TEXT EXCERPT:
§

The Government Accountability Office (GAO) today rejected the protests by Blue Origin and Dynectics against the award by NASA of its manned lunar lander contract to SpaceX’s Starship spacecraft.

In denying the protests, GAO first concluded that NASA did not violate procurement law or regulation when it decided to make only one award. NASA’s announcement provided that the number of awards the agency would make was subject to the amount of funding available for the program. In addition, the announcement reserved the right to make multiple awards, a single award, or no award at all. In reaching its award decision, NASA concluded that it only had sufficient funding for one contract award. GAO further concluded there was no requirement for NASA to engage in discussions, amend, or cancel the announcement as a result of the amount of funding available for the program. As a result, GAO denied the protest arguments that NASA acted improperly in making a single award to SpaceX.

GAO next concluded that the evaluation of all three proposals was reasonable, and consistent with applicable procurement law, regulation, and the announcement’s terms.

Finally, GAO agreed with the protesters that in one limited instance NASA waived a requirement of the announcement for SpaceX. Despite this finding, the decision also concludes that the protesters could not establish any reasonable possibility of competitive prejudice arising from this limited discrepancy in the evaluation.

This decision will likely allow NASA to proceed with the contract, and for SpaceX to begin work on the revisions it will need to make to Starship to make it a lunar lander.

The decision also puts companies like Blue Origin and Dynectics on notice: You need to prove you have the goods, or you won’t win customers. Commit some of your own funds to research and development, start building actual prototypes you can test, and the world will begin to beat a path to your door.

§

EXERCISE DATA:
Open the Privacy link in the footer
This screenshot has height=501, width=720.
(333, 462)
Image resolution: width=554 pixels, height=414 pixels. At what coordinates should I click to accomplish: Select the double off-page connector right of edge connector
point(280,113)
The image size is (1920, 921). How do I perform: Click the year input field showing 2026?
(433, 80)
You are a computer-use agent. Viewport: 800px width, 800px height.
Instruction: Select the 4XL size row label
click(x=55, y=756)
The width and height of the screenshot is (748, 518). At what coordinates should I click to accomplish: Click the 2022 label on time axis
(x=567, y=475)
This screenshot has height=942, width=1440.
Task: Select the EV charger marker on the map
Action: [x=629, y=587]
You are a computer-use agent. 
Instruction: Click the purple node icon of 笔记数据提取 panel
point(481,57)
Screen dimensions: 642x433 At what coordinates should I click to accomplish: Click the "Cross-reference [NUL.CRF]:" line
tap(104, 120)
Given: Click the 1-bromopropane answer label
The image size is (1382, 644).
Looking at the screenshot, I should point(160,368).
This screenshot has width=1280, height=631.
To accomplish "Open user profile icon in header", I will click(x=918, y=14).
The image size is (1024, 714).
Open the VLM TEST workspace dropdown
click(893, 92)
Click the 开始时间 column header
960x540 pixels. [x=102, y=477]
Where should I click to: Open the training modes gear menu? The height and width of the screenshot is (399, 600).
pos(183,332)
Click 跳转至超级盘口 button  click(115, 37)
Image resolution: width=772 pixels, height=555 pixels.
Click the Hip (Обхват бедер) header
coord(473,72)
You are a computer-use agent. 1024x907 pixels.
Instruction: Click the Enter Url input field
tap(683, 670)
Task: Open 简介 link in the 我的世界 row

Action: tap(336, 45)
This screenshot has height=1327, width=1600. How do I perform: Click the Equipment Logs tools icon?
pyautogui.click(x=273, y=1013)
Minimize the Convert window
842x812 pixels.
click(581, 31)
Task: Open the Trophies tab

§

TASKS FOR THIS EXERCISE:
[1] Rewrite the paragraph beginning "In denying the protests" from the text on the GAO lunar lander ruling as a short bulleted list that keeps its main facts.
[2] Answer these questions using the text on the GAO lunar lander ruling:
(a) Which SpaceX spacecraft was NASA's manned lunar lander contract awarded to?
(b) What did GAO conclude about the evaluation of all three proposals?
(c) On what point did GAO agree with the protesters?
[3] For each statement, say whether it agrees with the text on the GAO lunar lander ruling. Answer yes or no and quote the words of the text that decide it.
(a) NASA's announcement allowed for the possibility of making no award.
(b) GAO found that the waived requirement caused competitive prejudice to the protesters.
(c) NASA concluded it had funding for two contract awards.

SOLUTIONS BY TASK:
[1]
- GAO found NASA broke no procurement law or regulation by making only one award.
- NASA's announcement tied the number of awards to available funding.
- It reserved the right to make multiple awards, a single award, or none.
- NASA concluded it had enough funding for only one contract award.
- NASA was not required to hold discussions, amend, or cancel the announcement because of the funding level.
- GAO therefore denied the argument that the single award to SpaceX was improper.

[2]
(a) Starship.
(b) It was reasonable and consistent with applicable procurement law, regulation, and the announcement's terms.
(c) In one limited instance, NASA waived a requirement of the announcement for SpaceX.

[3]
(a) Yes: "the announcement reserved the right to make multiple awards, a single award, or no award at all."
(b) No: "the protesters could not establish any reasonable possibility of competitive prejudice arising from this limited discrepancy in the evaluation."
(c) No: "NASA concluded that it only had sufficient funding for one contract award."